━━ Items

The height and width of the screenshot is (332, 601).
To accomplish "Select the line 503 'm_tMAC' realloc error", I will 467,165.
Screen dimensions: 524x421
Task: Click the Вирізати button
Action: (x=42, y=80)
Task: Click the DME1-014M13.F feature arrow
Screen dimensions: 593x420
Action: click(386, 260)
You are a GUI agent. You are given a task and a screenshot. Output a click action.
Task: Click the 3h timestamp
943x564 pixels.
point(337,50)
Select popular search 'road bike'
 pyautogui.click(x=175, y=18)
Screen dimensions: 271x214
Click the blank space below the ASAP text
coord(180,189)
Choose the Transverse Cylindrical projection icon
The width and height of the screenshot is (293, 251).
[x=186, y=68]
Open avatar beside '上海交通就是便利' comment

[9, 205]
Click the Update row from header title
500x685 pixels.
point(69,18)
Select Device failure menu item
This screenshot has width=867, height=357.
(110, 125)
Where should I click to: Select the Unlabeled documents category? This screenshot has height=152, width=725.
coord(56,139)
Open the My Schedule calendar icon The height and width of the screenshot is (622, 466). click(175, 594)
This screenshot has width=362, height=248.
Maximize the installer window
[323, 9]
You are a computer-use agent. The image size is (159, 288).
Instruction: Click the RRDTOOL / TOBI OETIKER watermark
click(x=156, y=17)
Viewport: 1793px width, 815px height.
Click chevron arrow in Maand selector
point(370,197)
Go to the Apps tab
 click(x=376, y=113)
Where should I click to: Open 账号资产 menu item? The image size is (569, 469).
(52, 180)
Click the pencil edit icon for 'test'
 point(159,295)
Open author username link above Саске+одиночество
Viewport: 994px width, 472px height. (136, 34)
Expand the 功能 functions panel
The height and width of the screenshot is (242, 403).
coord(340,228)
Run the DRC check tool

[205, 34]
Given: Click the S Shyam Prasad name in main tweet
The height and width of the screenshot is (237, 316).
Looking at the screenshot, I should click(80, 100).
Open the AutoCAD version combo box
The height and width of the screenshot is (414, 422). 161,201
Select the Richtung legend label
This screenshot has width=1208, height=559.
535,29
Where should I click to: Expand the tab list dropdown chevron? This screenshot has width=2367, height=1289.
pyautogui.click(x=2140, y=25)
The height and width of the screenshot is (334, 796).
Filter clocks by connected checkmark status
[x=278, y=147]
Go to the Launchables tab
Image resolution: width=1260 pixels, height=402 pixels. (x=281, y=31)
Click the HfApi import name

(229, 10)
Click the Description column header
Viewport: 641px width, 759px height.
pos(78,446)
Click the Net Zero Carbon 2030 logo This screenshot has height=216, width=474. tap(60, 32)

━━━━

Present every item above as a numbered list, skipping any blank lines.

* _Final result_:
1. The height and width of the screenshot is (332, 601).
2. To accomplish "Select the line 503 'm_tMAC' realloc error", I will 467,165.
3. Screen dimensions: 524x421
4. Task: Click the Вирізати button
5. Action: (x=42, y=80)
6. Task: Click the DME1-014M13.F feature arrow
7. Screen dimensions: 593x420
8. Action: click(386, 260)
9. You are a GUI agent. You are given a task and a screenshot. Output a click action.
10. Task: Click the 3h timestamp
11. 943x564 pixels.
12. point(337,50)
13. Select popular search 'road bike'
14.  pyautogui.click(x=175, y=18)
15. Screen dimensions: 271x214
16. Click the blank space below the ASAP text
17. coord(180,189)
18. Choose the Transverse Cylindrical projection icon
19. The width and height of the screenshot is (293, 251).
20. [x=186, y=68]
21. Open avatar beside '上海交通就是便利' comment
22. [9, 205]
23. Click the Update row from header title
24. 500x685 pixels.
25. point(69,18)
26. Select Device failure menu item
27. This screenshot has width=867, height=357.
28. (110, 125)
29. Where should I click to: Select the Unlabeled documents category? This screenshot has height=152, width=725.
30. coord(56,139)
31. Open the My Schedule calendar icon The height and width of the screenshot is (622, 466). click(175, 594)
32. This screenshot has width=362, height=248.
33. Maximize the installer window
34. [323, 9]
35. You are a computer-use agent. The image size is (159, 288).
36. Instruction: Click the RRDTOOL / TOBI OETIKER watermark
37. click(x=156, y=17)
38. Viewport: 1793px width, 815px height.
39. Click chevron arrow in Maand selector
40. point(370,197)
41. Go to the Apps tab
42.  click(x=376, y=113)
43. Where should I click to: Open 账号资产 menu item? The image size is (569, 469).
44. (52, 180)
45. Click the pencil edit icon for 'test'
46.  point(159,295)
47. Open author username link above Саске+одиночество
48. Viewport: 994px width, 472px height. (136, 34)
49. Expand the 功能 functions panel
50. The height and width of the screenshot is (242, 403).
51. coord(340,228)
52. Run the DRC check tool
53. [205, 34]
54. Given: Click the S Shyam Prasad name in main tweet
55. The height and width of the screenshot is (237, 316).
56. Looking at the screenshot, I should click(80, 100).
57. Open the AutoCAD version combo box
58. The height and width of the screenshot is (414, 422). 161,201
59. Select the Richtung legend label
60. This screenshot has width=1208, height=559.
61. 535,29
62. Where should I click to: Expand the tab list dropdown chevron? This screenshot has width=2367, height=1289.
63. pyautogui.click(x=2140, y=25)
64. The height and width of the screenshot is (334, 796).
65. Filter clocks by connected checkmark status
66. [x=278, y=147]
67. Go to the Launchables tab
68. Image resolution: width=1260 pixels, height=402 pixels. (x=281, y=31)
69. Click the HfApi import name
70. (229, 10)
71. Click the Description column header
72. Viewport: 641px width, 759px height.
73. pos(78,446)
74. Click the Net Zero Carbon 2030 logo This screenshot has height=216, width=474. tap(60, 32)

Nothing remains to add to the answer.